For babies to develop and grow normally inside the womb, they must get enough energy. This is supplied in blood through the placenta (afterbirth). If the placenta does not work properly then babies don’t grow as they should. They are more likely to have problems when they are being born and develop long-term health problems, including diabetes and heart disease.

One reason for the placenta not to work properly is an illness called pre-eclampsia. This only happens in pregnancy, where the placenta does not attach properly, leading to less blood flow to the baby. This can cause pregnant mothers to become very unwell and throughout the world remains a main cause of maternal death. It also causes problems for babies, with many being born small and/or needing to be born early to improve their mother’s health.

If the placenta stops working, then babies can die inside the womb before birth (stillbirth). Having a stillborn baby is devastating for women and their families. Unfortunately, nearly one in every 200 pregnancies in the UK ends in stillbirth and in about half of these cases, the placenta was not working properly. It is very difficult to work out which women are at highest risk of having a stillbirth with no test available to tell us which women will be affected.

A test which tells us how the placenta is working could help show which women are at greatest risk of having pre-eclampsia, a small baby or stillbirth. Research has shown that some proteins, which can be measured in a blood sample taken from pregnant women, can tell us how the placenta is working. Two of these proteins are called placental growth factor (PlGF) and soluble fms-like tyrosine kinase-1 (sFlt). Measuring these proteins in the second half of pregnancy in women who are assessed for suspected pre-eclampsia can help to show which women will develop this disease. Some studies have found that measuring these proteins towards the end of pregnancy in a large group of women may help find those at most risk of developing pre-eclampsia. One of these studies also suggested that this test may help show which women are at risk of stillbirth but this only included a small number of pregnancies resulting in stillbirth (23 pregnancies). More work is now needed to check whether this test can be used to find women more likely to have a stillbirth.

If we can find which women are most at risk by using a simple blood test then we can monitor these pregnancies more closely and deliver the baby before complications occur.

In this study, we want to see if measuring PlGF/sFlt in blood samples from pregnant women around 28 weeks through their pregnancy can help to show which women are at risk of pre-eclampsia, having a small baby and/ or having a stillbirth. It has been difficult to work out whether this test is useful in predicting stillbirth, as it is relatively rare in the UK and therefore numbers within individual studies have not been big enough to prove an effect. We have calculated that we need to measure PlGF/sFlt in at least 80 pregnancies experiencing a stillbirth to get accurate results. To get enough samples to achieve this, we plan to look at pregnancies resulting in stillbirth within the ALSPAC cohort and other large UK and European cohorts, including Born in Bradford. We have already had permission to use samples collected at 28 weeks of pregnancy from 11 women in the POPs study who experienced a stillbirth. We plan to use this information, with data gained from the ALSPAC and Born in Bradford cohorts to help reach the number of cases we need for this study to work. Whilst the number of stillbirths within the ALSPAC cohort with samples available around 28 weeks is small, these can be added to data from samples measured in the POPs study and Born in Bradford cohort to help us reach our target of 80 cases. We plan to compare these measurements with measurements on other women who gave samples to the ALSPAC study around 28 weeks of pregnancy and who did not have problems with their placentas.

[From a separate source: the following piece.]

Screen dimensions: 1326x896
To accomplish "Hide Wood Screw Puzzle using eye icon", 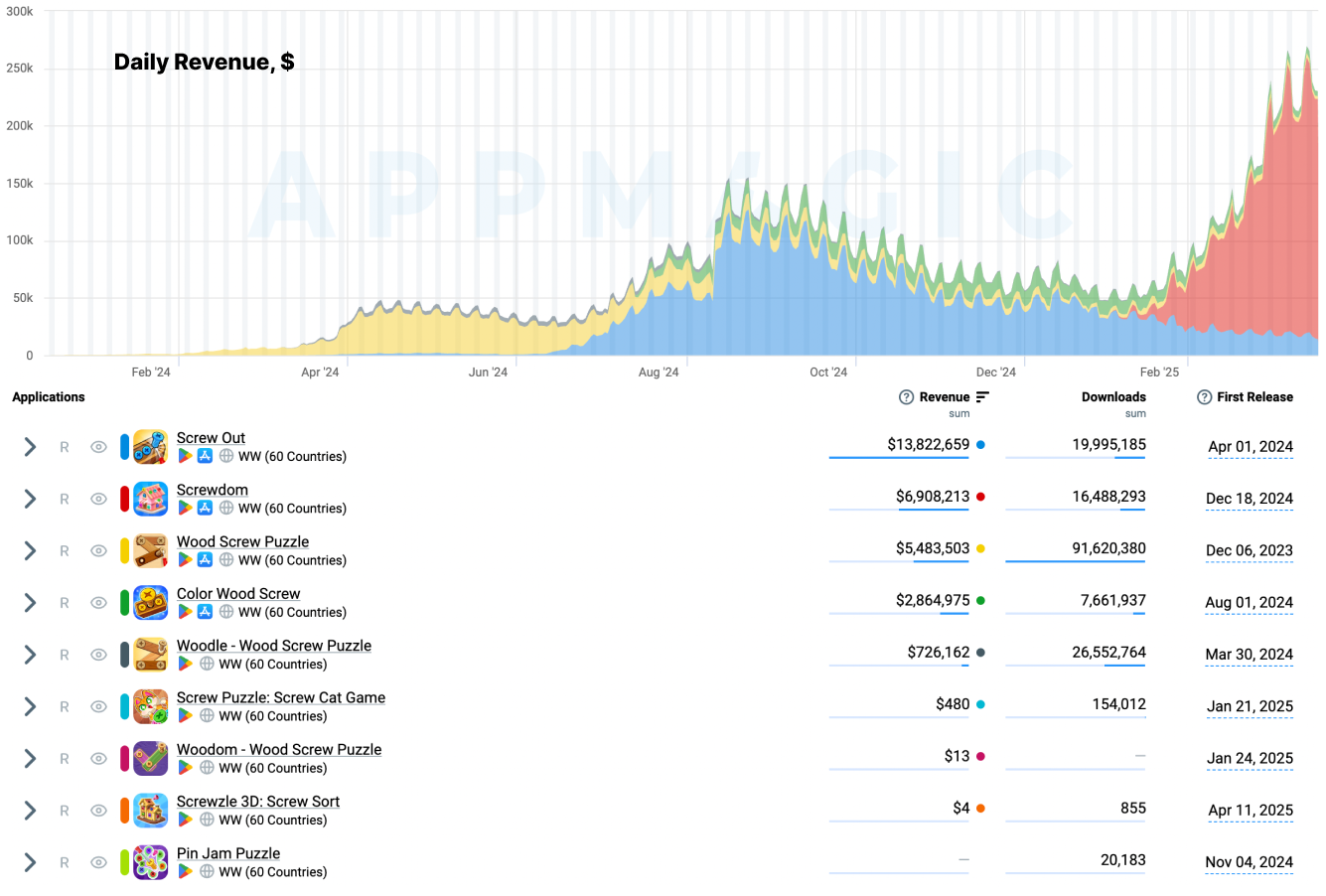I will click(98, 551).
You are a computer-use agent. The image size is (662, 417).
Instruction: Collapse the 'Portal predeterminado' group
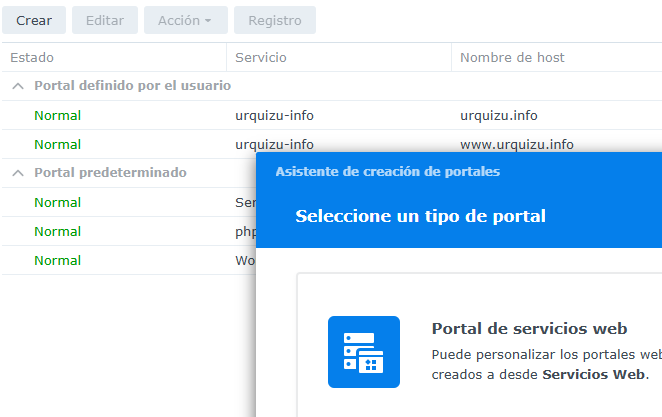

Of all women who delivered a small baby, not all of these will be due to a problem with the placenta. Some of these babies are just naturally (constitutionally) small. These babies are not at as high risk of complications as small babies who have not reach their full growth potential i.e. those that are growth restricted. We plan to look at the whole placentas from women who had a small baby to help to show which pregnancies had an abnormal placenta. This would help identify which pregnancies had a small baby due to growth restriction secondary to an abnormal placenta. We would look at how well PlGF/sFlt picked up these pregnancies in a subgroup analysis as these are the group most at risk.